The Decree No. 7 R.M of 2016 was issued by the chairman of SCA ON 28 April
2016.This new corporate rule replaces the old governance rules issued under the Decree No. 518
of 2009. Introduction of the new rules has strengthened the normative framework for the conduct
of public joint stock companies .and established strict penalties for non-compliance. In doing so,
SCA is demonstrating that they accept responsibility for maintaining a fair and efficient market
as it puts the local and international investors on notice that the UAE stock markets now follow a
more current and transparent governance regime. In principle, the Governance Rules are more
exhaustive and detailed compared to the repealed rules. The governance rules include a lot of
reforms, a number of which have been developed by SCA and the World Bank. This includes the
following:
Female representation
Gender equality is required in order to establish development. Considering that the
number of female board members is lesser than males at least a certain mandatory percentage
should be set aside for female representation. At least one female board member is required of
the board members as per the repealed governance rules guiding public listed companies.

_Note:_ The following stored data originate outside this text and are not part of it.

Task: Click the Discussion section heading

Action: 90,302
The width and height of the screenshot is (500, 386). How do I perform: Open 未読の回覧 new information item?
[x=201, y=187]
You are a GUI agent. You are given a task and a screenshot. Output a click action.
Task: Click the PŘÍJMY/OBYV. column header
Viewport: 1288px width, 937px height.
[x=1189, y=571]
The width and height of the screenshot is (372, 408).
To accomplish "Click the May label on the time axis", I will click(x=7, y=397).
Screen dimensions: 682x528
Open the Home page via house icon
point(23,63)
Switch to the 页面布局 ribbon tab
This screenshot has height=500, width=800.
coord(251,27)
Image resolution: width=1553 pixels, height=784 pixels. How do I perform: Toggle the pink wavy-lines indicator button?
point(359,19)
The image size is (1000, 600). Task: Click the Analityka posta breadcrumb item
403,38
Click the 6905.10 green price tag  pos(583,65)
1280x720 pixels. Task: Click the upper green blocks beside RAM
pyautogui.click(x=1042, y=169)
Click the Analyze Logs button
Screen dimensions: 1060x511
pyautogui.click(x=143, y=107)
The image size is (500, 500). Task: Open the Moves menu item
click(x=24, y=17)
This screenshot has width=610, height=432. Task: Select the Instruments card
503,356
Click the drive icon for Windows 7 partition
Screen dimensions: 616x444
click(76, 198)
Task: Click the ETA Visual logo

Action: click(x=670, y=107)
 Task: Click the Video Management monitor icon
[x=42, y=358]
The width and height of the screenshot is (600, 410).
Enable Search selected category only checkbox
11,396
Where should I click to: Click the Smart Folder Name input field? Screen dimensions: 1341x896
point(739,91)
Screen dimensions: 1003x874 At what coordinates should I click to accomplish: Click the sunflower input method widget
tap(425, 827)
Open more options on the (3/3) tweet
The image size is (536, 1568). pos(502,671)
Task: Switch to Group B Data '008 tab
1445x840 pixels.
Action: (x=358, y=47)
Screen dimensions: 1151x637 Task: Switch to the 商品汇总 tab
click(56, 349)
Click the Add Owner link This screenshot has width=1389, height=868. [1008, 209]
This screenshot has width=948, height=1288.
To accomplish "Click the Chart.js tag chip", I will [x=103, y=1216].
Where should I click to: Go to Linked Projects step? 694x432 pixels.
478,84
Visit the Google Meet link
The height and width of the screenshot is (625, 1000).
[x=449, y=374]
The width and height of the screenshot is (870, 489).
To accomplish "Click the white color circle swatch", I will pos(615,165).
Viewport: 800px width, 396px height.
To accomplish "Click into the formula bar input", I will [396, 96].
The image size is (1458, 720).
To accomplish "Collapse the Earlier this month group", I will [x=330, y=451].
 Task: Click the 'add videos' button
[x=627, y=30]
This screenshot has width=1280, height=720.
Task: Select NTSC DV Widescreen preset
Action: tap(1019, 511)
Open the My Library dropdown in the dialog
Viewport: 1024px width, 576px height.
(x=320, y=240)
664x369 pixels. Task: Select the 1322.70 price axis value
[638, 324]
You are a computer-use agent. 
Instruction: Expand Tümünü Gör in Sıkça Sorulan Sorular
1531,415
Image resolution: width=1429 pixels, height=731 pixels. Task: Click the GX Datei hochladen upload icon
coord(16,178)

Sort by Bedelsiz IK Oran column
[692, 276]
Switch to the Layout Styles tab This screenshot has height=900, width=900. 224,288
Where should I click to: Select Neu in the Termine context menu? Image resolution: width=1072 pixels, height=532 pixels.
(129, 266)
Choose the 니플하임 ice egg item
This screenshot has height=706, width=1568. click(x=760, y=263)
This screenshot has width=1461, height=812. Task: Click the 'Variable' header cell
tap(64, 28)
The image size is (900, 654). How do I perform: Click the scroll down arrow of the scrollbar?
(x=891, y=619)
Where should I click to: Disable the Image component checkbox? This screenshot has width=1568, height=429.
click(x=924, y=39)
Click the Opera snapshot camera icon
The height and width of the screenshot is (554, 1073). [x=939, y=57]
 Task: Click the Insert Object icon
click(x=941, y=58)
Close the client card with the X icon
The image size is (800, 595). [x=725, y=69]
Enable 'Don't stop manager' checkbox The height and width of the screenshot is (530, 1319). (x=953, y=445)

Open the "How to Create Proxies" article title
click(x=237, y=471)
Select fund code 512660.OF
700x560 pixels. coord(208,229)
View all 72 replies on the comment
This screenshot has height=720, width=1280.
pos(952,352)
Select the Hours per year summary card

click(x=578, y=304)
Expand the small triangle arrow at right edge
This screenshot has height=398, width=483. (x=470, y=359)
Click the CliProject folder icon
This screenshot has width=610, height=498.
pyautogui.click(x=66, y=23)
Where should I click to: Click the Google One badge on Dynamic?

However, the new rules require publicly listed companies to ensure female representation on
their board of not less than 20% of the total number of board members. As with the repealed
governance rules, an explanation is required for companies which do not satisfy this requirement
will need to disclose to SCA why such requirement is not satisfied and to report the percentage
of female board representation in the annual governance report.(SEBI,2003).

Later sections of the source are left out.